# [DATA FOR THE TASK]
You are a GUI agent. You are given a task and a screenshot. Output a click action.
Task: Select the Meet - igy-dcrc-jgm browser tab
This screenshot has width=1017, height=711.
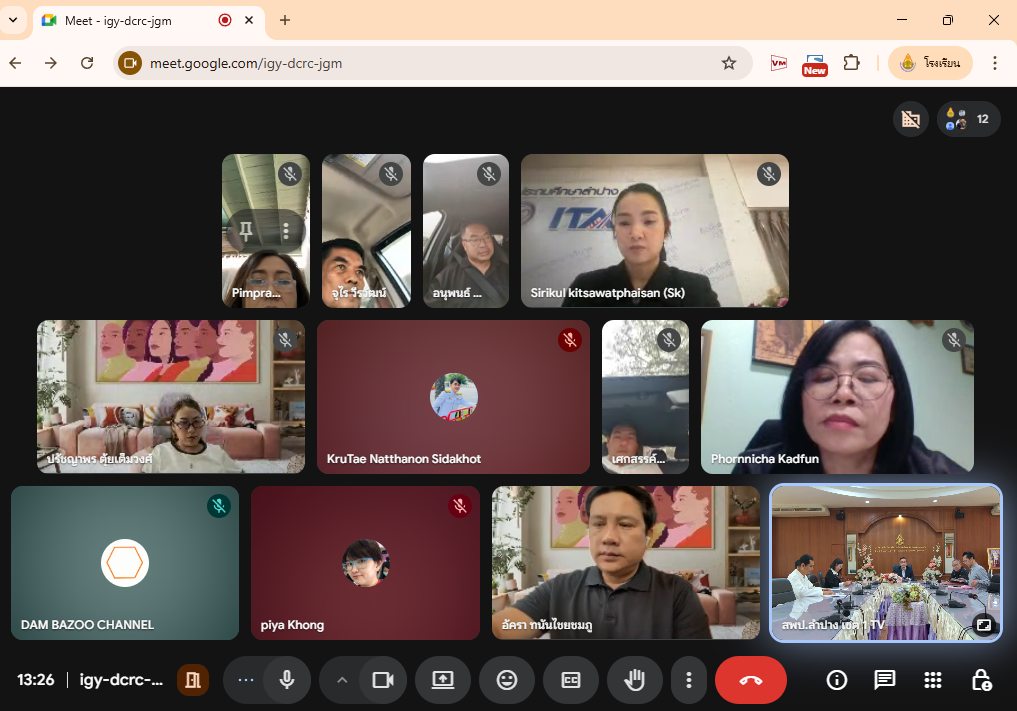[130, 20]
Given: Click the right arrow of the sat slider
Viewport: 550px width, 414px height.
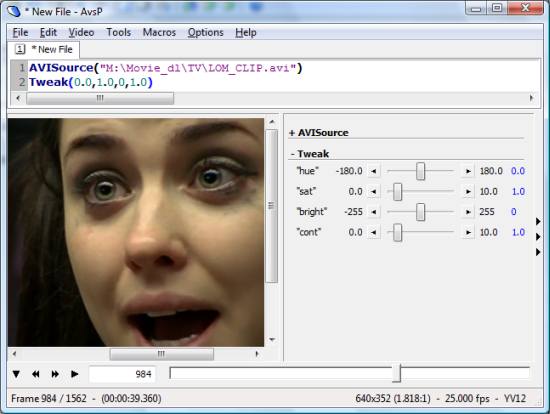Looking at the screenshot, I should pos(468,192).
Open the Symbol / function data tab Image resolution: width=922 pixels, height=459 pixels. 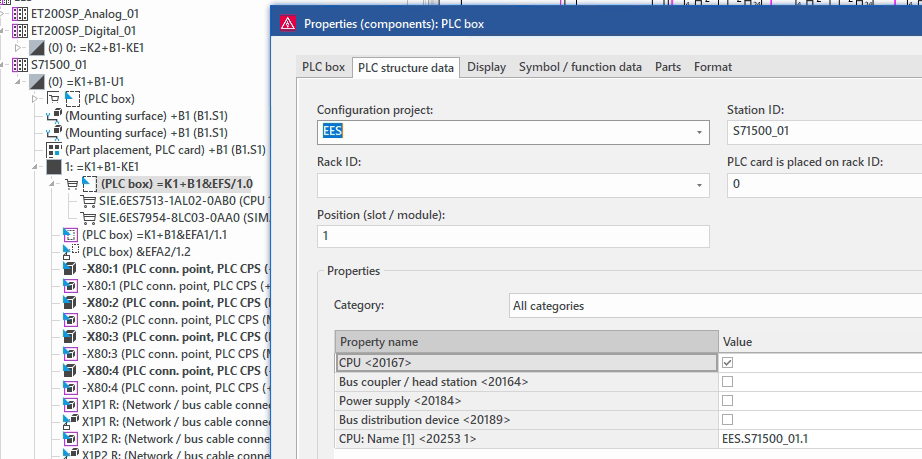point(580,67)
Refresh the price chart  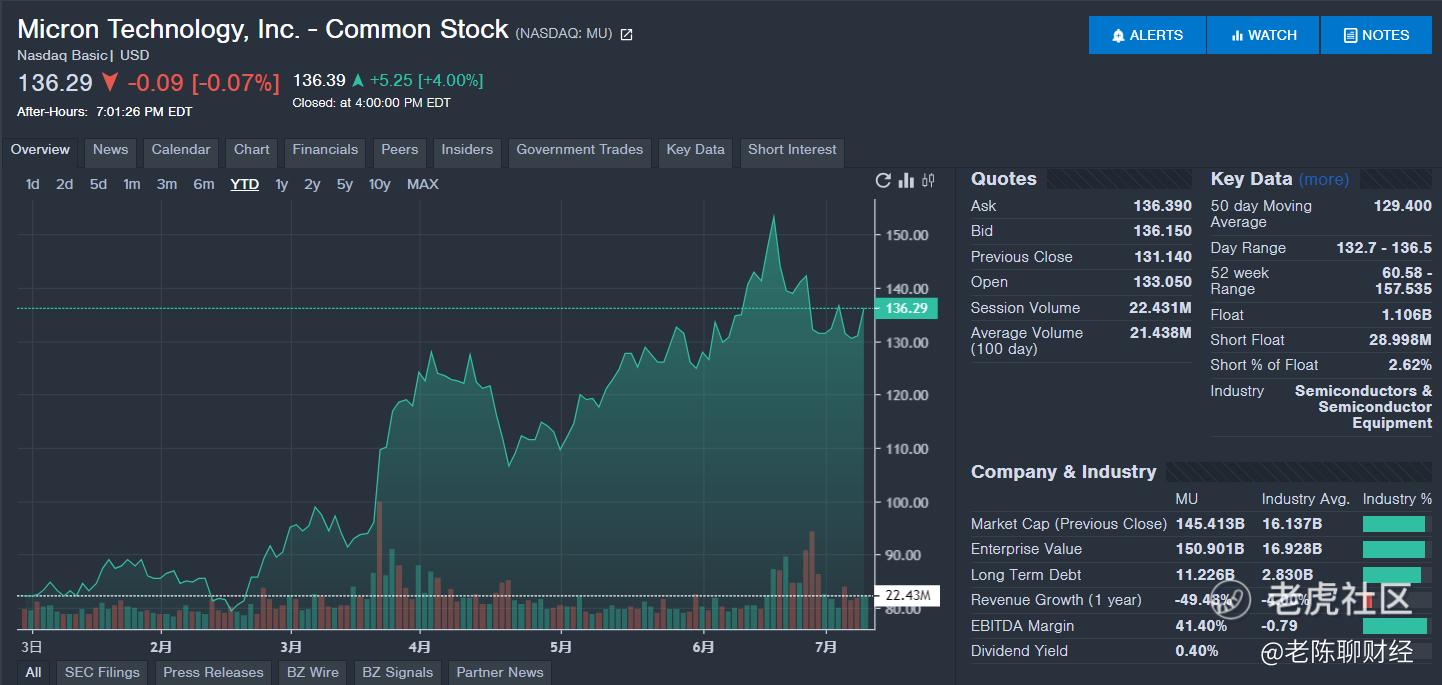coord(883,180)
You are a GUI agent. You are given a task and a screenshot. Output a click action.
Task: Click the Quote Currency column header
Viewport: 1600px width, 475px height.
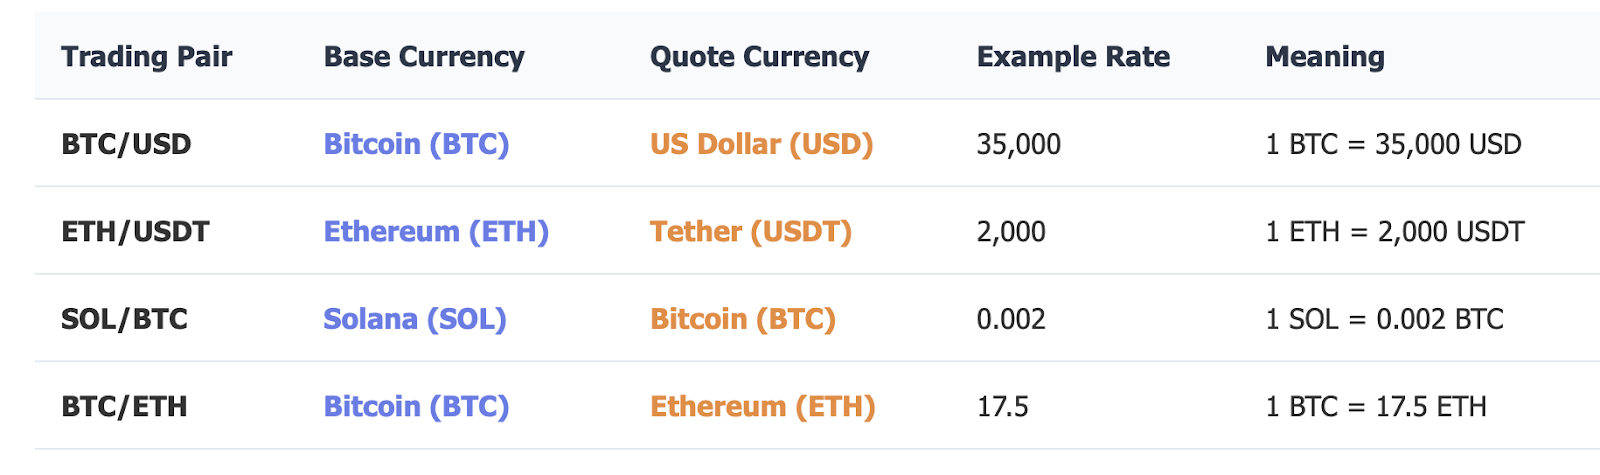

# [WORK REQUEST]
Transcribe the lines that run from the line bearing "Task: Click the Quote Currency column header" through the last line of the data. Keep the wording exact and leave out every picture.

# [FINISHED TASK]
Task: Click the Quote Currency column header
Viewport: 1600px width, 475px height.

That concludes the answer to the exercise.